__What you should do__: Look for the line with "The width and height of the screenshot is (1280, 720)." in the entries below, then extract that line and all lines after it exactly, with pictures left out.

[[ Record set open ]]

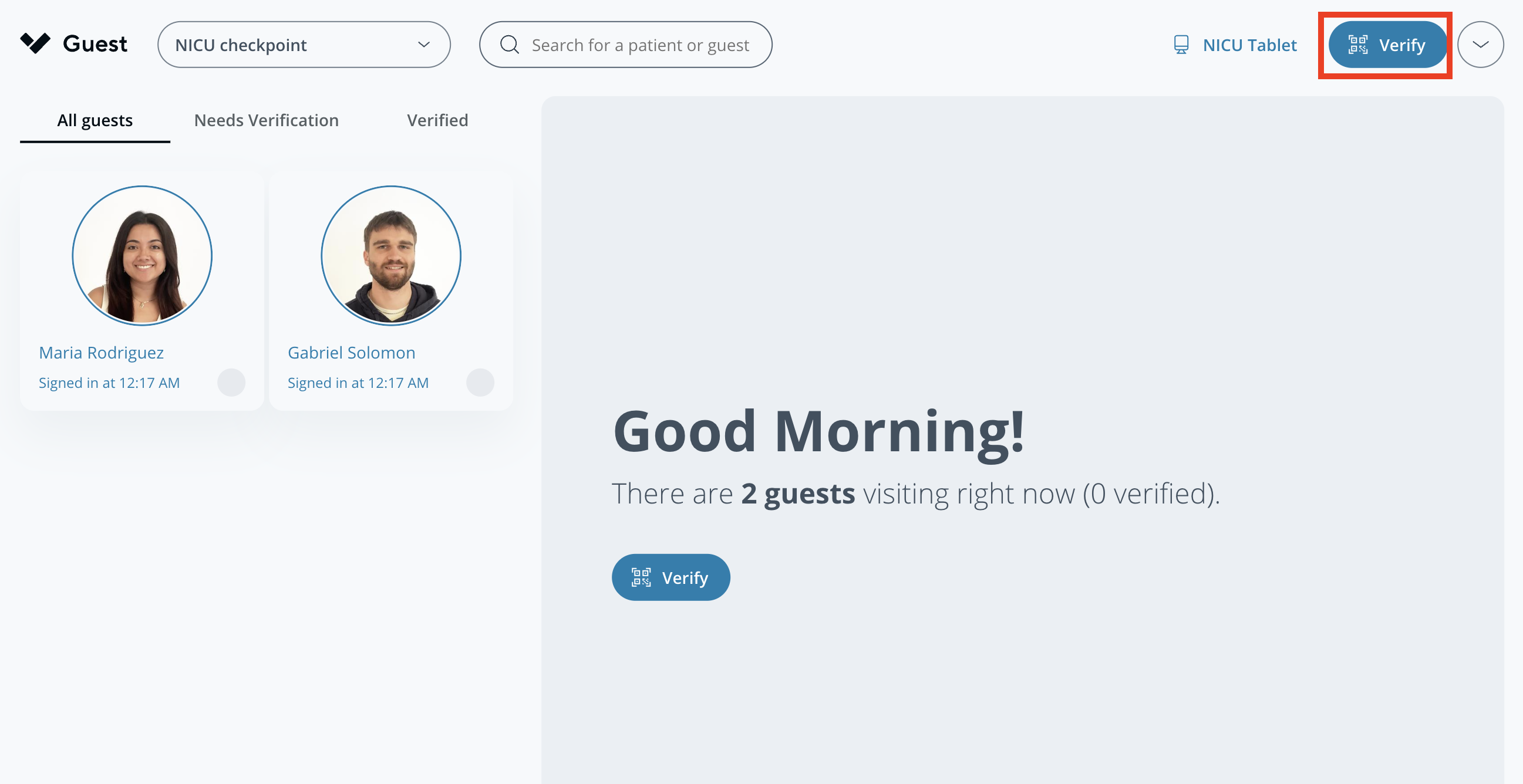Click Gabriel Solomon's profile photo
Screen dimensions: 1523x784
click(x=391, y=255)
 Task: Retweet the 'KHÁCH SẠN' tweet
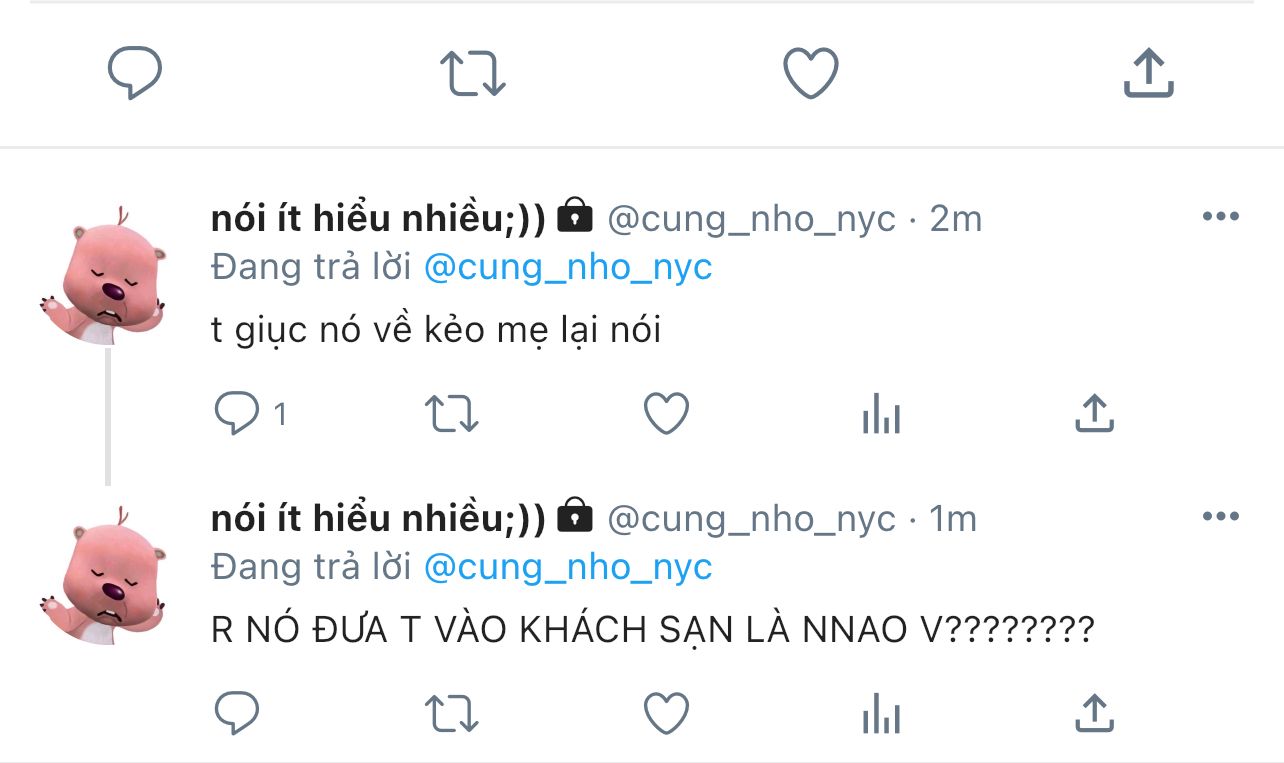(x=453, y=713)
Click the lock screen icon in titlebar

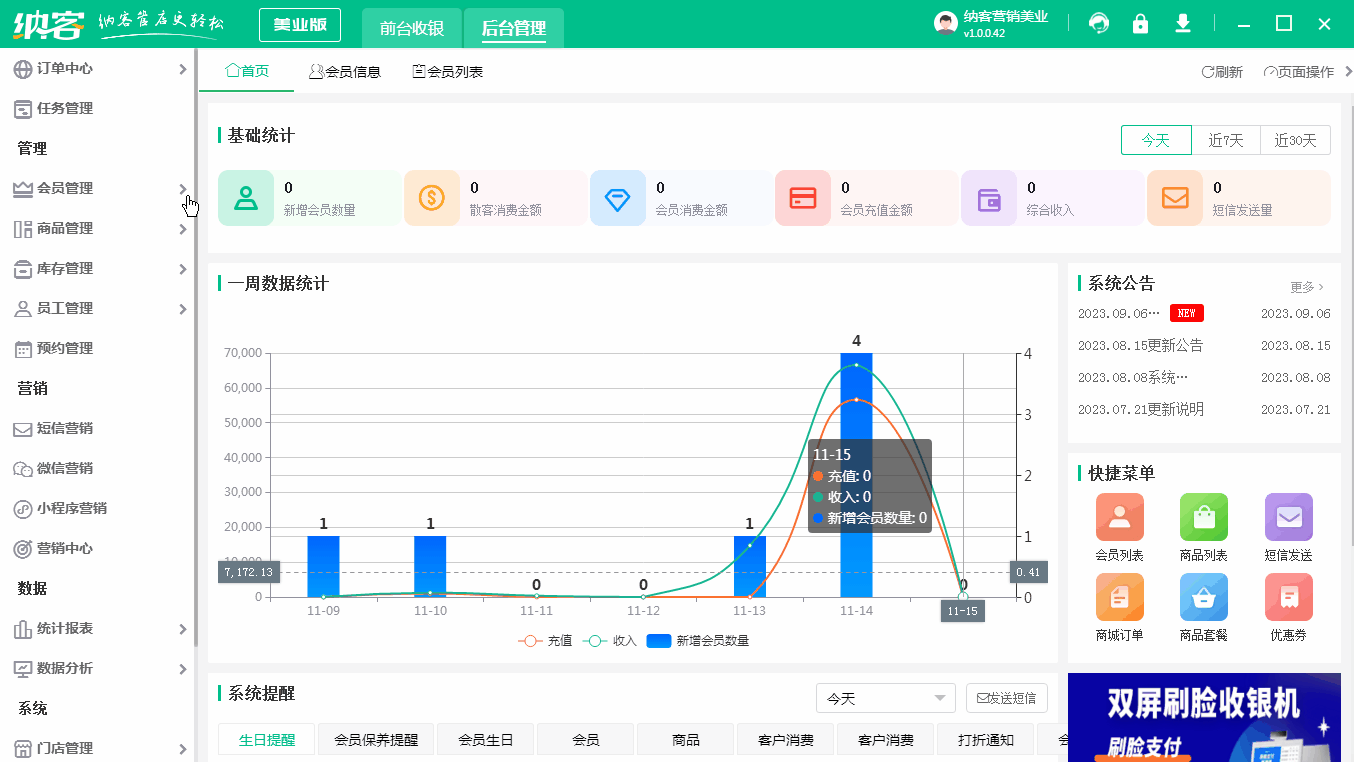click(x=1140, y=22)
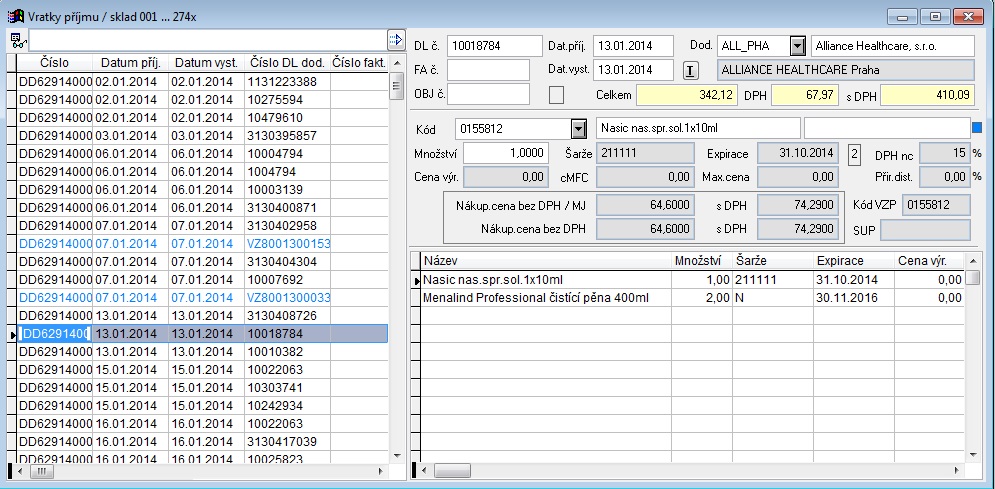Click the blue square indicator right of Kód row
The width and height of the screenshot is (995, 489).
tap(978, 127)
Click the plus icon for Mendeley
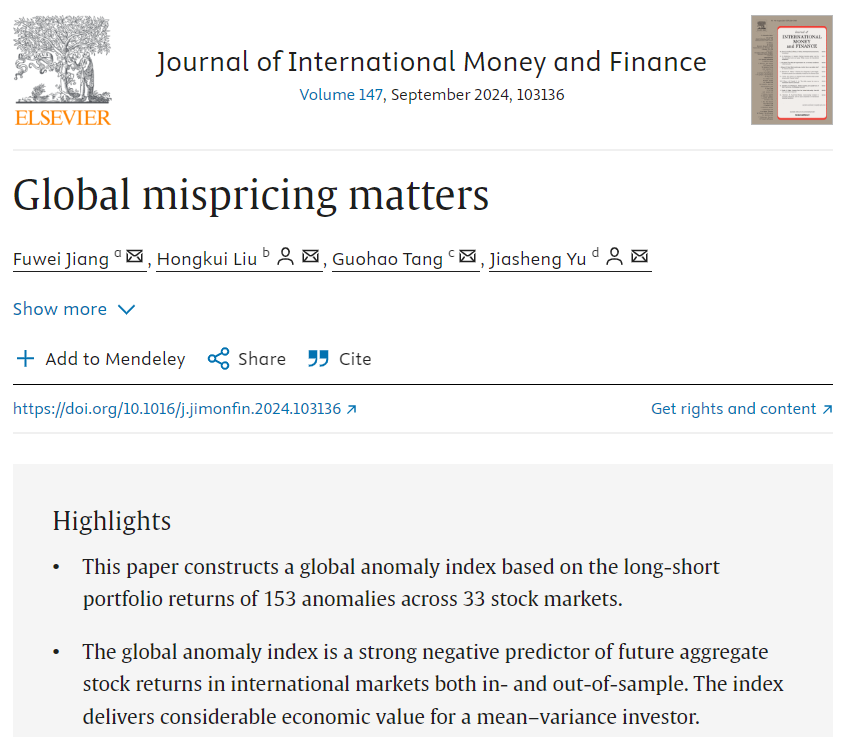This screenshot has height=737, width=848. point(25,359)
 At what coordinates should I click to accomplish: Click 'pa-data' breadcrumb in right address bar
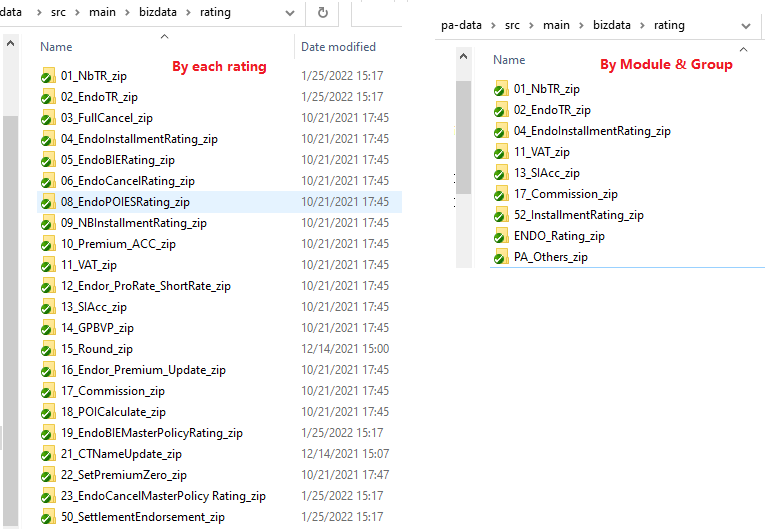462,26
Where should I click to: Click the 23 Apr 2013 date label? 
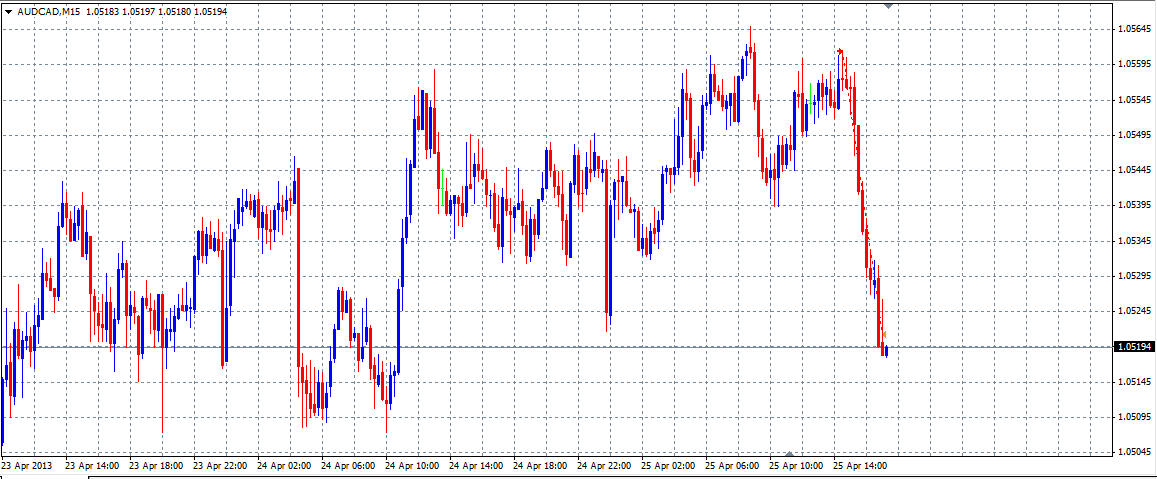[26, 465]
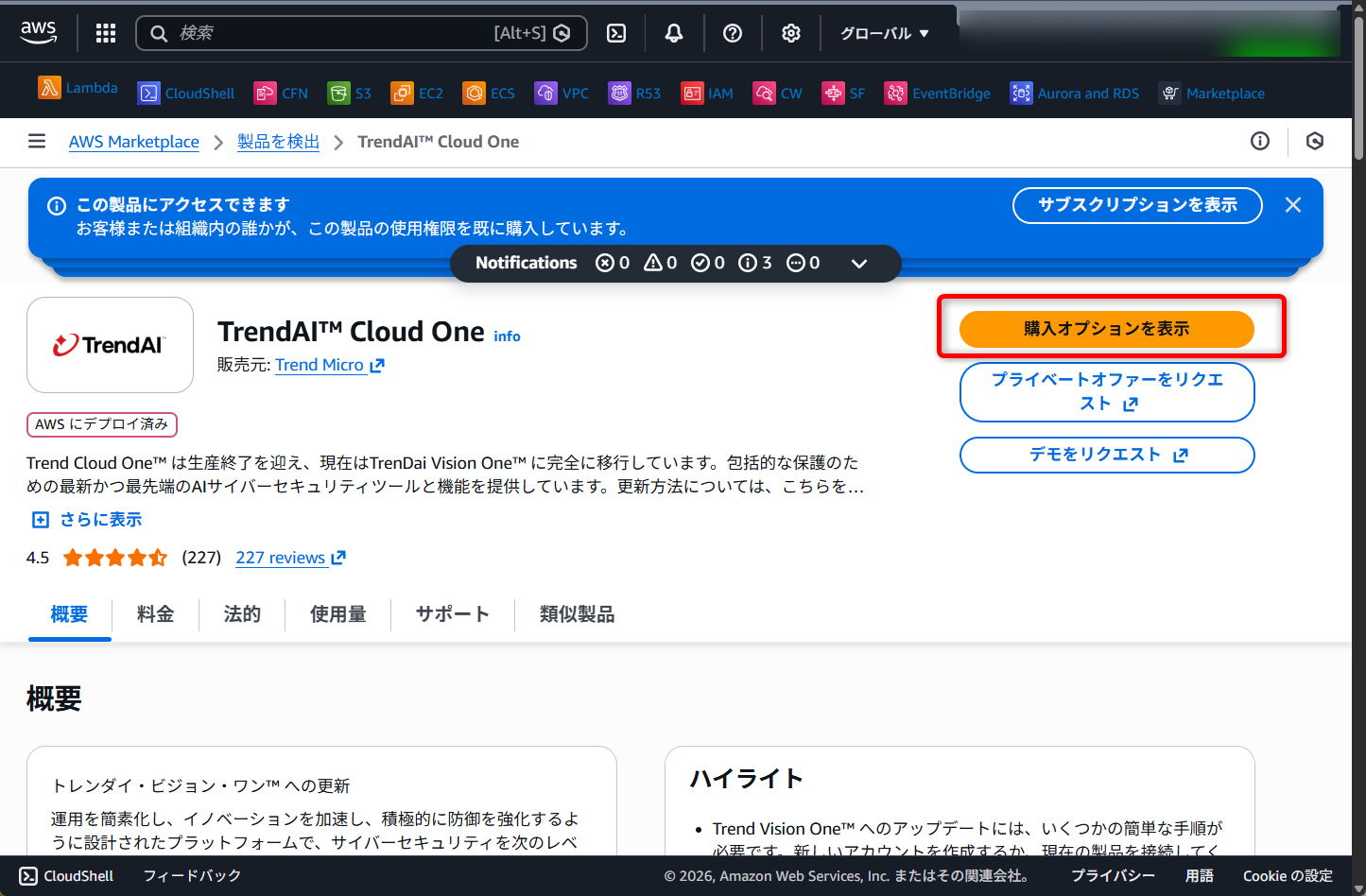
Task: Open the settings gear in header
Action: 791,33
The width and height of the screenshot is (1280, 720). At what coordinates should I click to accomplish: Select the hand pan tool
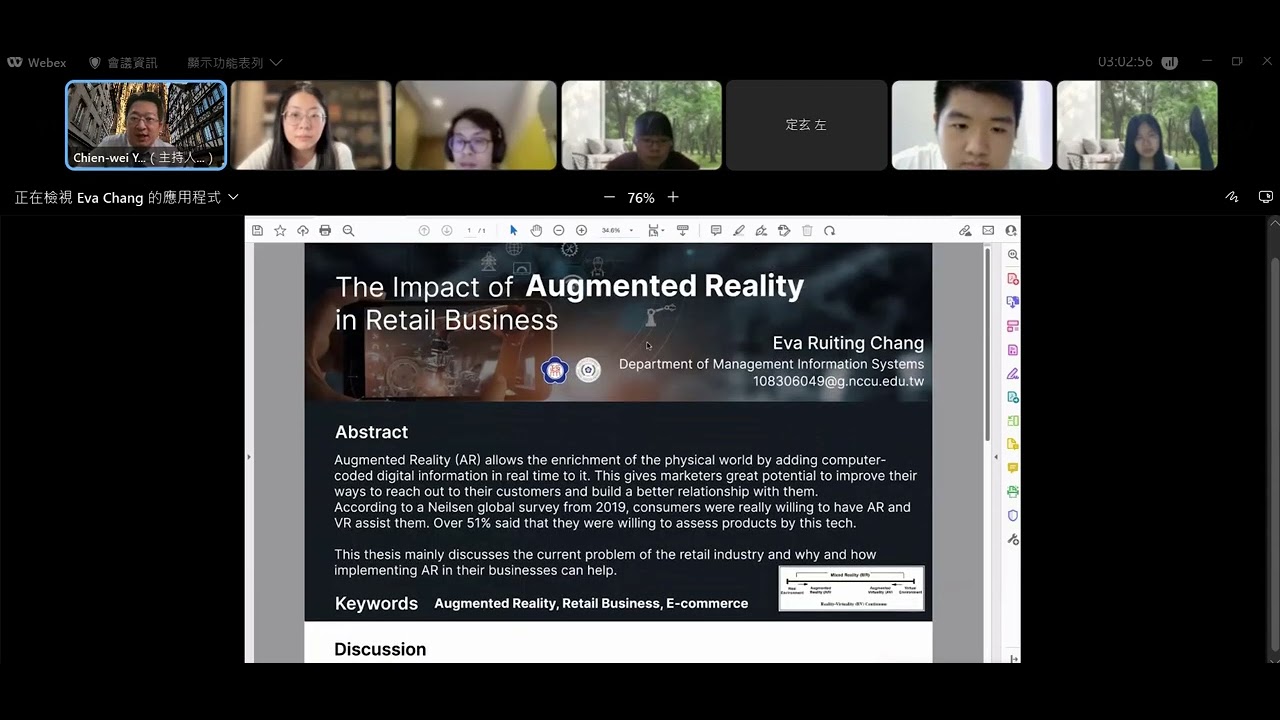pos(536,230)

[[ Record set closed ]]

__Task solution__:
The width and height of the screenshot is (1280, 720). At what coordinates should I click to accomplish: Select the hand pan tool
pos(536,230)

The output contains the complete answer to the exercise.